Two weeks into June, school ended for another year. July and August were blisteringly hot with a lot of haze and humidity and temperatures topping 90° F for weeks on end. Occasionally, thunderstorms ripped through the afternoon calm and temporarily cooled things off. Before I knew it, though, there was a crispness in the air, and it was Labor Day. School was starting again.
The second-grade teachers met me at the gym door. "George, your tomato plants produced bountifully," they gushed. "Try some of the spaghetti sauce we made from the fruit." They each handed me a quart.
"I let the vines spread on black plastic and they did wonderfully," one eighth-grade teacher reported. "My wife's making tomato marmalade -- I'll save you a jar."
In the hall, I met the janitor, mop in hand. "Hornworms got one of the plants, but the other eight did great.

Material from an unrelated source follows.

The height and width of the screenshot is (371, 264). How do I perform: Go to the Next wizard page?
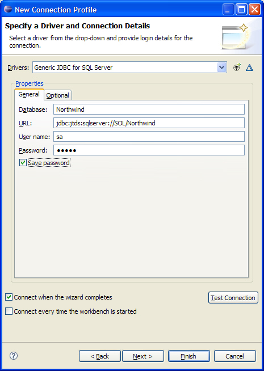tap(143, 356)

I got baskets of ripe tomatoes." "Here," he said, reaching into a canvas backpack, "try a loaf of my wife's tomato bread." The seventh-grade math teacher pulled me aside and raved that he had harvested 200 fruits from one plant -- and put up 25 quarts of crushed tomatoes, saving him at least $30 at the grocery store.
In the weeks that followed, I carried home a feast of homemade goodies: tomato sauce, tomato jam, tomato soup, chili sauce, aspic, ratatouille, marinated tomatoes, salsa, stewed tomatoes and pizza sauce -- all made from the fruits of the free plants. I got to sample so many different dishes, but the good feeling I harbored was worth more than all the gifts combined. It made me realize that there is, indeed, a "free lunch," and it's delicious, too.